More computers, less learning.
Jan 2, 2006, Vol. 11, No. 16 • By DAVID GELERNTER
Of course it makes some people better informed, in some areas. But what's the overall pattern? We've heard about it for years: "narrowcasting" as opposed to broadcasting. As information channels become cheaper to build and operate, they are able to concentrate profitably on narrower ranges of material. The pattern is obvious in the cable TV explosion (made possible by digital electronics). TV watchers have hundreds of channels to choose from; most are one--topic channels or movie channels. websites and blogs have been this way from the start: Most successful blogs cover one topic in depth (or anyway, at length).
For years people have discussed narrowcasting and its side effects. In the pre--cable days, there were only three TV networks, and a large proportion of all TV watchers would be tuned into one of them. The networks had a unifying effect on American culture. You could count on loads of people having seen the same junk you had. And the networks used to cover presidential nominating conventions, major presidential speeches and press conferences, big public events like space shots, and so on. This sort of unifying cultural force no longer exists.

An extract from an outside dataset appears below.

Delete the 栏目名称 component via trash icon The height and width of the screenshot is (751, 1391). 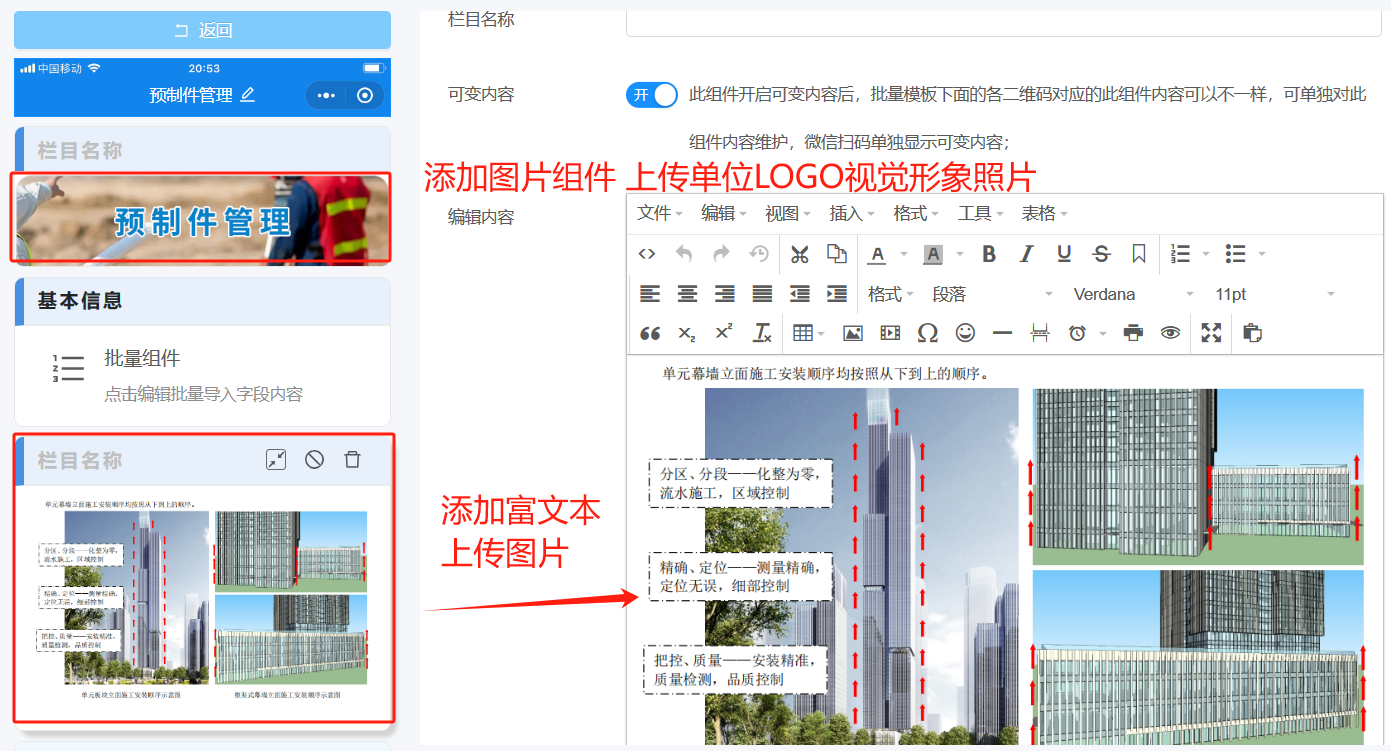[351, 459]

Of course, the heyday of the TV networks themselves only lasted three decades ('50s--'70s). Is it (perhaps) normal for U.S. culture to lack unifying influences? No. Before the TV networks, there were radio networks and mass--market picture magazines. Before that there were other sorts of magazines and, of course, books. (Abraham Lincoln famously remarked that Uncle Tom's Cabin caused the Civil War. He was kidding; but not entirely.) In the United States, with its hugeness and ethnic hodgepodge, there have always been powerful centrifugal forces just beneath the surface. Those who are eager to grind under heel (like cigarette butts) every manifestation of religion in public life should keep in mind that Judeo--Christian religion and the Bible have, traditionally, been the most important unifying forces in American life. (But, of course, many of those who would love to stamp out all traces of public religion would also love to see the country deteriorate into a messy mass of separate subcultures.)
In the Information Age, it's easy for people to stick with the topics they know and love. It's easy to watch nothing but fashion and gardening shows, or the news 24 hours a day. It's easy to read blogs that all focus on the same topic. Some people grow better and better informed about their topics of choice. Others just watch, read, or hear the same story (with minor variations) over and over and over-and grow less likely every month to meet with anything new.

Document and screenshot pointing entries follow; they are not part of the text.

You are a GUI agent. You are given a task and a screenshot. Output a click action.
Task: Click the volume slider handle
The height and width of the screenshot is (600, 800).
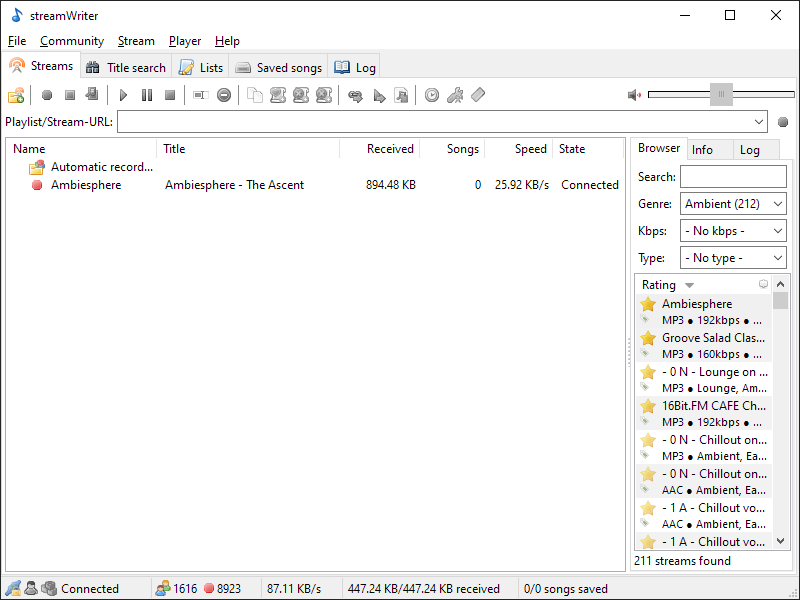pyautogui.click(x=721, y=95)
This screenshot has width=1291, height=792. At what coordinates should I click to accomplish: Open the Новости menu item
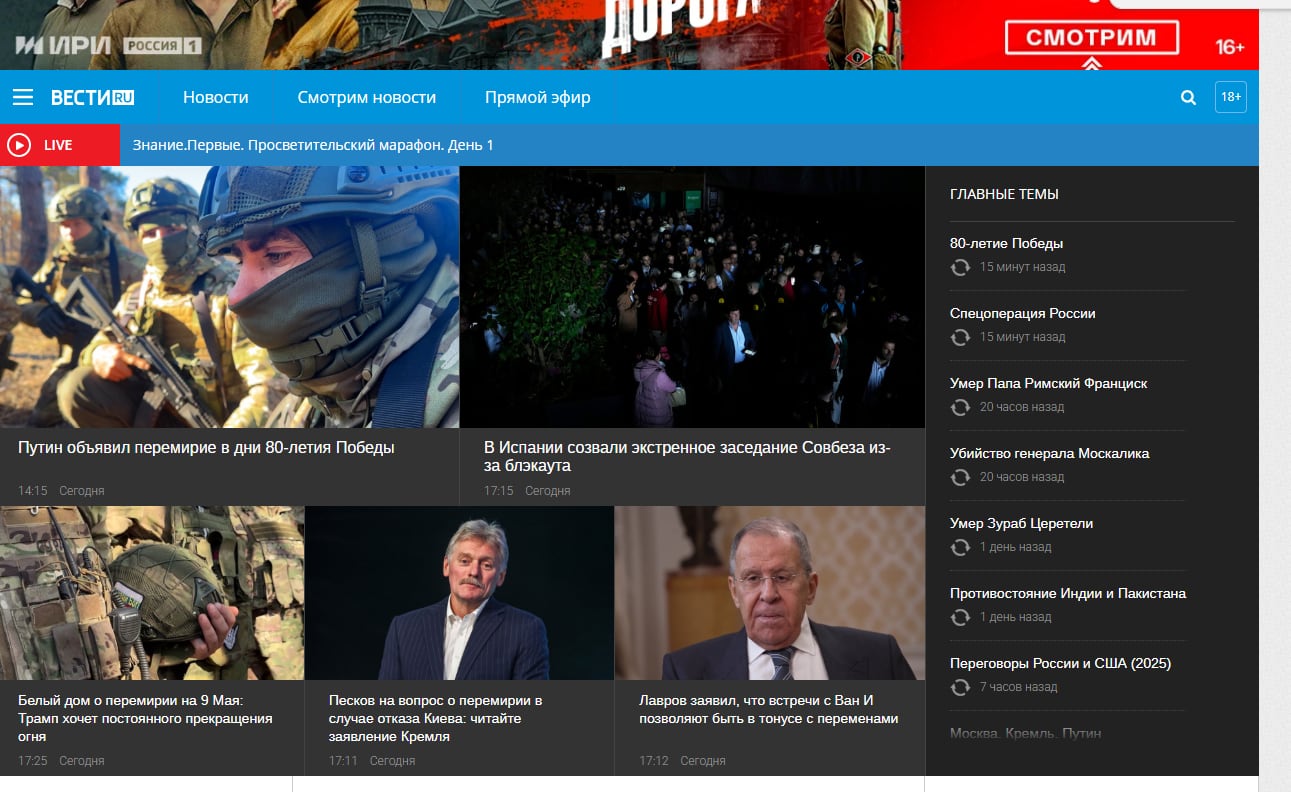215,97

Few of us are immune to the temptations. I'm certainly not. I have two boys, and the three of us are capable of sitting still for any number of World War II documentaries on cable TV; in fact, for any number of "The P--47 in the European Air War, 1943" documentaries. Each one teaches us a little more. But after a certain point, it becomes clear that each hour you spend this way is more apt to decrease than increase your store of knowledge-when you consider the other things you might be doing instead.
Of course the cybersphere is brand new, and things are bound to change. Two good developments are all but inevitable.
First: There's one specialized field that draws a broad instead of narrow audience; that expands instead of narrows a person's viewpoint. Namely, beautiful prose. At some point we will see a (sort--of) blog that does (in a bloggish sort of way) what the New Yorker did in the 1930s and '40s. It will publish paragraphs and short pieces on any topic, from no particular ideological angle. New pieces will appear every day, around the clock. Each will be lucidly written and precisely, beautifully edited. People will read for the sheer joy of reading. Information--Agers who don't know what good prose is will be dazzled and won over.
Second: Search engines are riding high, but they solve only half the problem. If you know what you're looking for, they help you find it. But people don't only want to search, they want to browse. Before long there will be websites that let you flip through dozens of other sites as easily as you flip through a magazine's pages; as easily as you browse lots of magazines at a newsstand.
But it's clear what the web's most important contribution to a well--informed public will be. Web--based schools will enormously expand our educational options, and make it much easier than it is today to circumvent educationally corrupt local schools. Many such web projects are already underway and doing fine.